News: Stay up to date

The Étoilé community is an active group of developers, designers, testers and users. New work is being done every day. Visit often to find out what we've been up to.


Smalltalk and Objective-C Performance

Posted on 27 April 2010 by David Chisnall

If you find yourself optimizing your code, then it means that the author of your compiler has failed. In Étoilé, we use two languages; Smalltalk and Objective-C. In theory, we can also use EScript (a dialect of ECMAScript using LanguageKit, but I don't think anyone ever has aside from a couple of examples).

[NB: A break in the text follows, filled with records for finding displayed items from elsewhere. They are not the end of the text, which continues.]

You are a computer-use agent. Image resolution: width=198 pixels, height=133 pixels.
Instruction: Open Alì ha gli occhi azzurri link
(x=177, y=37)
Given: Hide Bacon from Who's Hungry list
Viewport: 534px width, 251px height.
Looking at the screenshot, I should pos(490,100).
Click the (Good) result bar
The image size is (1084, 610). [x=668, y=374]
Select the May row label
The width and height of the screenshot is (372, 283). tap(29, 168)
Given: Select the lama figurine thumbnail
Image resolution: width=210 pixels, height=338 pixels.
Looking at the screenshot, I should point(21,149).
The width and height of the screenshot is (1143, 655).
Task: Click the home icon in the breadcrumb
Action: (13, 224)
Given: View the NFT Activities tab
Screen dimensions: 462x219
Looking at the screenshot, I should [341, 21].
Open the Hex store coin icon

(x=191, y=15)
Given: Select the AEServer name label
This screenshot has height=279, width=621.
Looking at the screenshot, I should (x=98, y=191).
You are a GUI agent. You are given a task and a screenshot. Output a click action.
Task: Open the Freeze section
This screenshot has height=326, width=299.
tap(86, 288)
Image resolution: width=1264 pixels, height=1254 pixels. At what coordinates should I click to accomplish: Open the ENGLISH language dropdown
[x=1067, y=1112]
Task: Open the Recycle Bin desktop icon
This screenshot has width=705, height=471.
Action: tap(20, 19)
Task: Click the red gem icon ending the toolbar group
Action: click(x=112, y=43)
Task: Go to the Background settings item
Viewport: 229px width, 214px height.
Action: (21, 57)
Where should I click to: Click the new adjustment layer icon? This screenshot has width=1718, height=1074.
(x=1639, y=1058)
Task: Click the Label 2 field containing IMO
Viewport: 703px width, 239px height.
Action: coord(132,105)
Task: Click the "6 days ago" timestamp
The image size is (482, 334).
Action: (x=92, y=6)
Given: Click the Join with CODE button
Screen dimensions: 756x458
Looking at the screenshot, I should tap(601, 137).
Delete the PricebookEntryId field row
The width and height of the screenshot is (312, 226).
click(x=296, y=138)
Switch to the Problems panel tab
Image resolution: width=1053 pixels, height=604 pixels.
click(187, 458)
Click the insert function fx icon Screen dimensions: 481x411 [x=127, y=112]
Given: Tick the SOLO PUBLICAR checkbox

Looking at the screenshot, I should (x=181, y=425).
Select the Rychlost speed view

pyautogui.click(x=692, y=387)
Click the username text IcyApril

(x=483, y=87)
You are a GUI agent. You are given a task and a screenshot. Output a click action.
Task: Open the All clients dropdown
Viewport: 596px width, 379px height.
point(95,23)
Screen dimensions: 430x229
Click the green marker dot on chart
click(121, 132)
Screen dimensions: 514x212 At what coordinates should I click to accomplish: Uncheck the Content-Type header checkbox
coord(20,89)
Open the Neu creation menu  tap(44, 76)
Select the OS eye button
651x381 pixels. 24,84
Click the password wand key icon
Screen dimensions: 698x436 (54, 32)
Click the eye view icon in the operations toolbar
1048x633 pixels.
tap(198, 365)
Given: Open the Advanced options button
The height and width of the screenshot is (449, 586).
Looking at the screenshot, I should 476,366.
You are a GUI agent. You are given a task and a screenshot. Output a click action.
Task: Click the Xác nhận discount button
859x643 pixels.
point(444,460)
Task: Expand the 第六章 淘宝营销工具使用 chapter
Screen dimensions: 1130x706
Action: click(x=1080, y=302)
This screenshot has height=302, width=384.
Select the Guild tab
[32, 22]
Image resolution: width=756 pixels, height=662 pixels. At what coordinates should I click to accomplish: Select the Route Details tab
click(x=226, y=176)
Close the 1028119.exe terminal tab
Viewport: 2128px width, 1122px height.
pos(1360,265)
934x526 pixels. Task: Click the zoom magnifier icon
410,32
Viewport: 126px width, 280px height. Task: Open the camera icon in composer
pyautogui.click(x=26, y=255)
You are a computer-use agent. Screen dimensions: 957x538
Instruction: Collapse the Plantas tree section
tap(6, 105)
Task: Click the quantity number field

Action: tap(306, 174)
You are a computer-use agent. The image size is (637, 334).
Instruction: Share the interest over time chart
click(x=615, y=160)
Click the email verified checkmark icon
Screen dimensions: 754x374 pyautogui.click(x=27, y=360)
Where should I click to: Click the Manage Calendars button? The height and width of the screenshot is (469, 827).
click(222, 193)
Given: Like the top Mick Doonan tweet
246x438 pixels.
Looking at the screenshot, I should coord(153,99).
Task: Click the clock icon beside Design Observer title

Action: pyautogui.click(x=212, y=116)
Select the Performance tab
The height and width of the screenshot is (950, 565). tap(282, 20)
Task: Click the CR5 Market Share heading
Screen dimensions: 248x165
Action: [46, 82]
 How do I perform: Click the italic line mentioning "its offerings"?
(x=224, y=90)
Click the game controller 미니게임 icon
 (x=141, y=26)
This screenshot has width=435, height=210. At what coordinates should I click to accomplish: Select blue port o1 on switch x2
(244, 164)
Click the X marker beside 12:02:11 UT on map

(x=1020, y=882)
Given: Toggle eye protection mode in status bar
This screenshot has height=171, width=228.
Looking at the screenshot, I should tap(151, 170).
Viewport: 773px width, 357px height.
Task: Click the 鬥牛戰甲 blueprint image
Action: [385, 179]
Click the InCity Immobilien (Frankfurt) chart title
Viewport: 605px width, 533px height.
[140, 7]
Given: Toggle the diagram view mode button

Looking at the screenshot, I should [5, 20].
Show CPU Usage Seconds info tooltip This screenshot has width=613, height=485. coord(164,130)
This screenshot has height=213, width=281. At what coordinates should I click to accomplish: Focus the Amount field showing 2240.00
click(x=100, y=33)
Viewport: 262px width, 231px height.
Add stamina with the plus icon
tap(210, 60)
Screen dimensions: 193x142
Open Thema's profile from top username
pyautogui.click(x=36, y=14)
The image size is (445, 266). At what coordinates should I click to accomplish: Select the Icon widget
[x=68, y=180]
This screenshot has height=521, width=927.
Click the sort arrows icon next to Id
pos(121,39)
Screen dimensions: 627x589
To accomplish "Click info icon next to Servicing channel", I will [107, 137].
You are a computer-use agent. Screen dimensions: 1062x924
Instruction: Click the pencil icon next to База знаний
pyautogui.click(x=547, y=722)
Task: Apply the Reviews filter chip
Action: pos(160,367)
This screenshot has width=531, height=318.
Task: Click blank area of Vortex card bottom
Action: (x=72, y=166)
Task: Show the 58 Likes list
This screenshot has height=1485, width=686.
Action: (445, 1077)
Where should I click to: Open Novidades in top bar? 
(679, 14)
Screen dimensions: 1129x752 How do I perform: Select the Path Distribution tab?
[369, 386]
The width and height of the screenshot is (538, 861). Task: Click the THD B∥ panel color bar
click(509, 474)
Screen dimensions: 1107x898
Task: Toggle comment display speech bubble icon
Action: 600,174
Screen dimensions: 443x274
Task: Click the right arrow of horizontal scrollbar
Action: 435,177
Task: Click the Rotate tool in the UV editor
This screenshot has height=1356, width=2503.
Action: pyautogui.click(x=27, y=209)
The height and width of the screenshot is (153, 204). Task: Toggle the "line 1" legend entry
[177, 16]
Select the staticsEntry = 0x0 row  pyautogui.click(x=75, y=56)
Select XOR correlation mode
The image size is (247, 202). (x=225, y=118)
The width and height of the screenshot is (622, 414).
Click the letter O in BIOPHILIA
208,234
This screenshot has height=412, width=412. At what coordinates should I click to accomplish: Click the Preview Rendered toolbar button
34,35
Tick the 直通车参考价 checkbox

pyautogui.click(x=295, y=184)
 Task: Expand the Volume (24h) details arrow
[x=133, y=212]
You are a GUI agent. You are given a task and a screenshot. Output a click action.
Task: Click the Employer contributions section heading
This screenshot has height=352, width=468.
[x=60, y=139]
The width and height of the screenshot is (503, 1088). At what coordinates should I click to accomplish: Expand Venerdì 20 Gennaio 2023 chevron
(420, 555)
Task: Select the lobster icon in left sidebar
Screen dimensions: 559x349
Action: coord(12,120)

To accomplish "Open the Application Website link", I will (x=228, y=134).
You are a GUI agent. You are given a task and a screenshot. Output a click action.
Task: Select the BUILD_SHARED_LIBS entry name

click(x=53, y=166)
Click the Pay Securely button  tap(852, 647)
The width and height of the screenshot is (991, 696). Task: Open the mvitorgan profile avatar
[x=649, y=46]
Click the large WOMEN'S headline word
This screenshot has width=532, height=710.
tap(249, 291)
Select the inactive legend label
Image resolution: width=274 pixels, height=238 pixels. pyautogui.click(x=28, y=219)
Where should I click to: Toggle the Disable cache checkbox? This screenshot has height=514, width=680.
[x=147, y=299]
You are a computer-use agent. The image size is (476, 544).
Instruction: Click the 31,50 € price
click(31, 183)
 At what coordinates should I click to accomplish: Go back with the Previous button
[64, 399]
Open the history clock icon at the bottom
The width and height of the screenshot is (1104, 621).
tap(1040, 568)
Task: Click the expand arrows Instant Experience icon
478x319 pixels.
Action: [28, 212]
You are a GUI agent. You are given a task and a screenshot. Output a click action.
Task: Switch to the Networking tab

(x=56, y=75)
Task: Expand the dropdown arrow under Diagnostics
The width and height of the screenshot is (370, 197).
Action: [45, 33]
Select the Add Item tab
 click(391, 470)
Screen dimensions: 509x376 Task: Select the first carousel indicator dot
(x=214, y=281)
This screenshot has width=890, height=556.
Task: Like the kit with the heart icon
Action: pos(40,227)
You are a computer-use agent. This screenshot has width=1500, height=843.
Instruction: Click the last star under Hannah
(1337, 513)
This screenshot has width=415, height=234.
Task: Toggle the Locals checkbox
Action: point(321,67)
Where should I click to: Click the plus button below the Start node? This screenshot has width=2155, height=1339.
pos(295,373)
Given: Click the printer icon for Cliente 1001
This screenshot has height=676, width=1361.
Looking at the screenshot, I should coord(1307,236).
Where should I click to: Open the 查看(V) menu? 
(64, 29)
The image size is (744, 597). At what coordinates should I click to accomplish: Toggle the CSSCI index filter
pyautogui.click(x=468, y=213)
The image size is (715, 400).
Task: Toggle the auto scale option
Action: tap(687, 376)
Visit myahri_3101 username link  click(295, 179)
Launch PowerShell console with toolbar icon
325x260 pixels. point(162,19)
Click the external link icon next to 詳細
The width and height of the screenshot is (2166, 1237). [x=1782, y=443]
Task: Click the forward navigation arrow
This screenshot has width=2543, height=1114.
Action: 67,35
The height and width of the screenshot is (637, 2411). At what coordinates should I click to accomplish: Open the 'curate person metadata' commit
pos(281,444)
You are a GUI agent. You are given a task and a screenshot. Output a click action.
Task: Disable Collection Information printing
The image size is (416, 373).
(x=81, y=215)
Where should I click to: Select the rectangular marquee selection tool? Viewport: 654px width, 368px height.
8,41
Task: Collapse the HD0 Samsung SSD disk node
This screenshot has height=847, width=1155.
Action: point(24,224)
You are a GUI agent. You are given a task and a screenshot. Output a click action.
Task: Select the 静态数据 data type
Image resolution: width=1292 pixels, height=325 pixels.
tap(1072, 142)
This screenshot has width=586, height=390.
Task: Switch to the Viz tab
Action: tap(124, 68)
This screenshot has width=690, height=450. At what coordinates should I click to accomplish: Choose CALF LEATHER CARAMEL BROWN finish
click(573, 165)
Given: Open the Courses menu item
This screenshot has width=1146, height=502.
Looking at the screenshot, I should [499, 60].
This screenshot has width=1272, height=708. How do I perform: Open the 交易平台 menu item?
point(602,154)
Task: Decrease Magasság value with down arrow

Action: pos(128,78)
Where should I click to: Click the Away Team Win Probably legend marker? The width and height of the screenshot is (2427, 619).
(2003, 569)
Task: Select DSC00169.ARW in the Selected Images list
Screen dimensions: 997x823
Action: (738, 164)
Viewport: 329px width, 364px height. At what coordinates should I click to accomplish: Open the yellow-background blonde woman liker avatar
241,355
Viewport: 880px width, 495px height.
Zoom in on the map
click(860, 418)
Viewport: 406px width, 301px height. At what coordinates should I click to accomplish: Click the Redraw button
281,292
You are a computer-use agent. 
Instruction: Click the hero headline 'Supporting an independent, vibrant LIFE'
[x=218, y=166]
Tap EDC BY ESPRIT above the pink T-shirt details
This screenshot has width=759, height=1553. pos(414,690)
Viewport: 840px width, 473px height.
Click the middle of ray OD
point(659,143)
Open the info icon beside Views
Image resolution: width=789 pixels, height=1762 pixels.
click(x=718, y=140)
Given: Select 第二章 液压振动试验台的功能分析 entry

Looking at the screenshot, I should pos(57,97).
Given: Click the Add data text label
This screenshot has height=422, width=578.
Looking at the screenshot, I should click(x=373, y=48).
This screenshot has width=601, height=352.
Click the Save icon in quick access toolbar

Clang, which compiles Objective-C, and LanguageKit, which compiles Smalltalk, both use LLVM for code generation. This means that they both produce an intermediate representation in the same form. LLVM provides a lot of infrastructure for transforming this intermediate representation, which is how you implement compiler optimizations.

As part of the libobjc2 project, I've been writing a few of these that speed up code targeting the new runtime (which both Clang and LanguageKit do). The first of these passes is very simple. The new runtime adds support for non-fragile instance variables. With older Objective-C implementations, instance variables were accessed via a fixed offset. This is nice and fast, but it means that, if you modify one class's instance variable layout (including just adding an ivar), then you must recompile all subclasses.

With non-fragile ivars, you access all instance variables via an indirection variable. This records the offset of the ivar, and is fixed up by the runtime when the class is loaded. This means that you always get the right offset, even if other ivars are rearranged. This is great, but sometimes you don't actually need it. If your class inherits directly from NSObject, for example, or from intermediate classes declared in the same library (which, it turns out, includes about 90% of classes), this extra overhead is for no benefit, because you will be recompiling the subclasses when you recompile the class anyway.

The ivar lowering pass reverses this. It introduces hard-coded ivar offsets if it is safe to do so without increasing the fragility of the library. This means that you only get the performance penalty from non-fragile ivars if you actually need them, for example when you subclass something from a third-party library.

This isn't especially interesting. The extra cost of indirect ivar accesses is really small. You're only likely to notice it if you are doing a huge number of ivar accesses in different objects and your cache is full.

Message sends, on the other hand, have a big impact on performance. Every time you send a message in Objective-C or Smalltalk, you need to do a dynamic lookup to find the method to call, then you call the method in the same way that you call a C function. Both of these have some cost.

One way you can work around this in code is IMP caching, where you perform the lookup yourself, store the result, then call it as a function pointer. The compiler couldn't do this itself, because caching the IMP (instance method pointer - the function pointer for the method) broke some of the dynamic features of Objective-C. If you changed the selector to method mapping (either explicitly via runtime functions or by loading a category) then the cache becomes invalid and there was no mechanism for the runtime to invalidate it.

This changed with the new runtime. Now, the method lookup function returns a slot, which can be safely cached and invalidated later. The new pass makes use of this to automatically cache slots for message sends that happen in loops. To test it, I wrote a simple benchmark program that sends a message 1,000,000,000 times. The method does nothing, it just returns immediately, so all of the time is spent in the message lookup and sending.

Unoptimized, this takes 10 seconds. With the auto-caching pass, it takes around 4.6 seconds. Adding in the normal set of optimizations, these times drop to 8 and 3 seconds, respectively. For reference, replacing the message send with a C function call makes the time 3.5 seconds, so Objective-C is very, very close to raw C performance in this case. Note that if the function is in a different library, as it often is, you have to go via a relocation table, which brings the speeds much closer, and can even make the cached Objective-C version faster.

This isn't the end, of course. One thing that you can do easily in C/C++, but not Objective-C, is inline a function. This involves replacing a call to a function with a copy of the function body. This eliminates the call overhead and lets you do some other optimizations easily, like constant and subexpression propagation between functions.

We can do inlining with Objective-C too, in theory, but it has to be speculative. We can inline methods, then wrap the inlined version in a test that checks that it really is the correct one. That's next on the list.

We probably can't get Smalltalk quite as fast as C, but if it's within 10-20%, there's very little reason not to use it.